Uma escritora chinesa foi condenada a dez anos e meio de cadeia pela publicação de um romance erótico com protagonistas homossexuais, uma pesada sentença que está a causar choque e indignação no país, foi esta segunda-feira noticiado.

De acordo com o jornal South China Morning Post, a escritora de apelido Liu, mas mais conhecida como “Tianyi”, foi condenada no mês passado por “produzir e vender material pornográfico”.

O caso só foi tornado público na passada sexta-feira, na televisão chinesa. O romance “Occupy” de 2017, que vendeu mais de sete mil cópias na Internet, retrata um caso de amor proibido entre um professor e um estudante.

De acordo com uma estação televisiva chinesa, o romance estava cheio de “representações gráficas de sexo homossexual masculino”.

Na China a pornografia é ilegal, mas a pesada sentença aplicada a Liu lançou a polémica nas redes sociais. Muitos utilizadores apontaram crimes como violação, violência e homicídio culposo como crimes mais graves mas com sentenças menores.

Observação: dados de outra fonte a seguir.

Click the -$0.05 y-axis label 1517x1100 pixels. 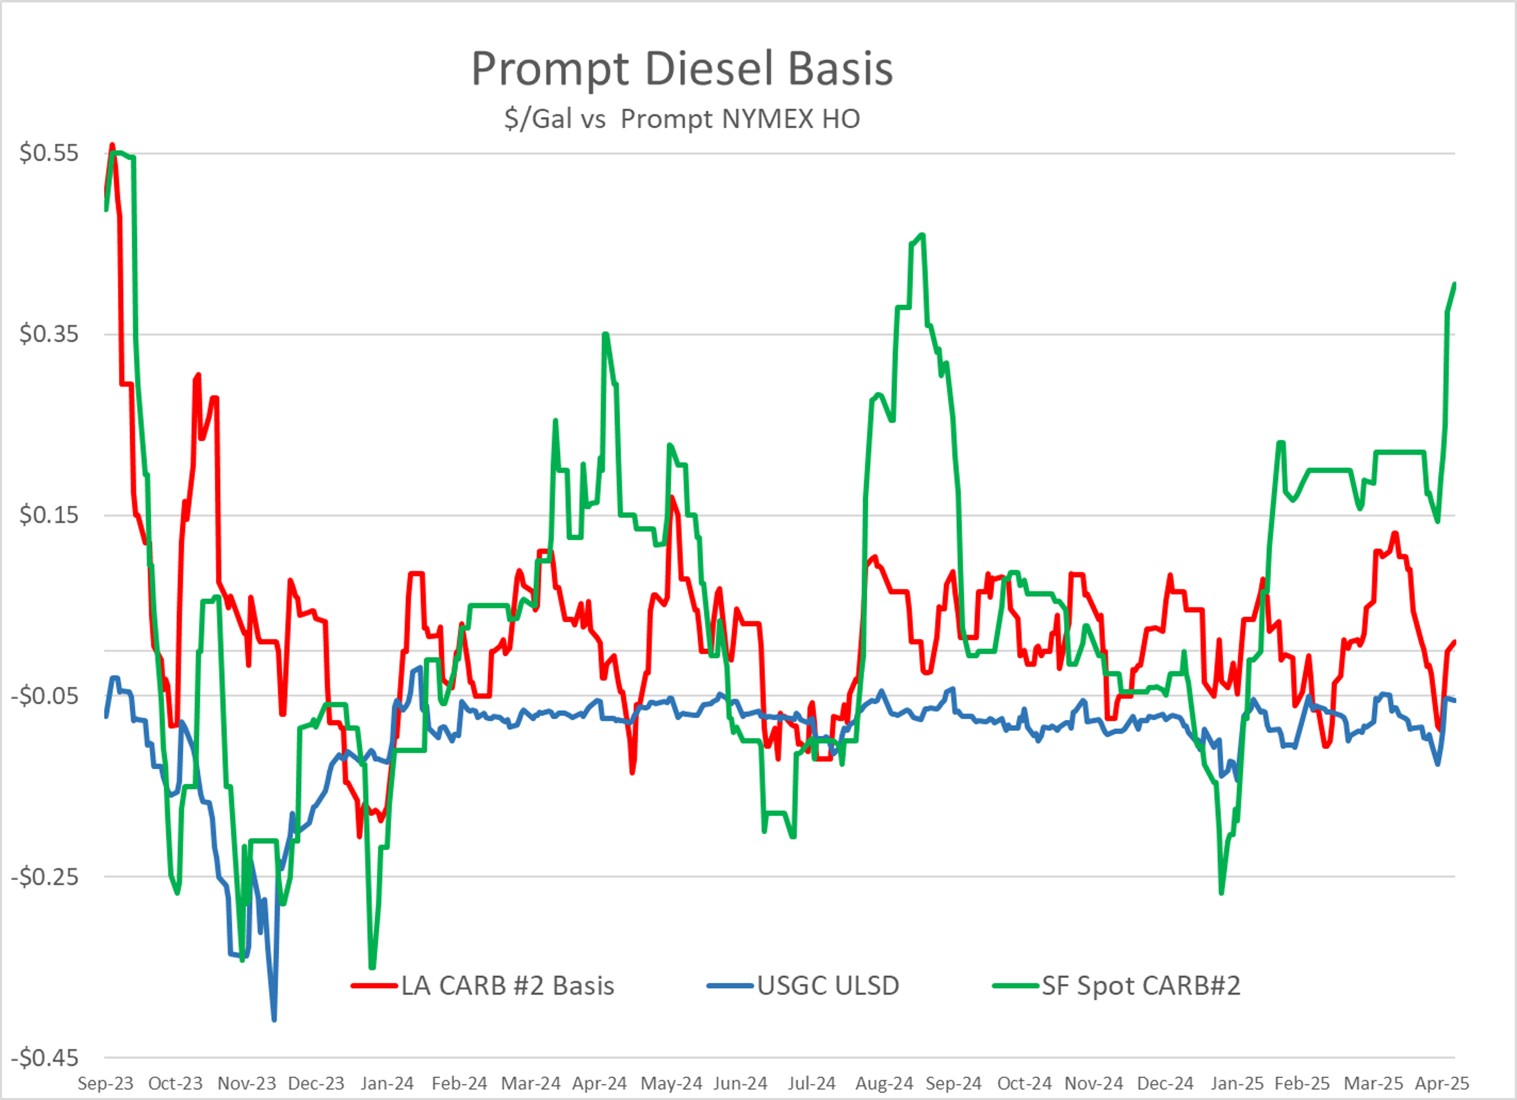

De acordo com o mesmo jornal, na China alguém condenado por violação é condenado a uma pena de prisão de três a 10 anos.

De acordo com o tribunal chinês, vender mais de 5.000 cópias de livros pornográficos ou ganhar mais de 10.000 yuanes (cerca de 1260 euros) através da sua venda é considerado uma “circunstância especialmente grave”.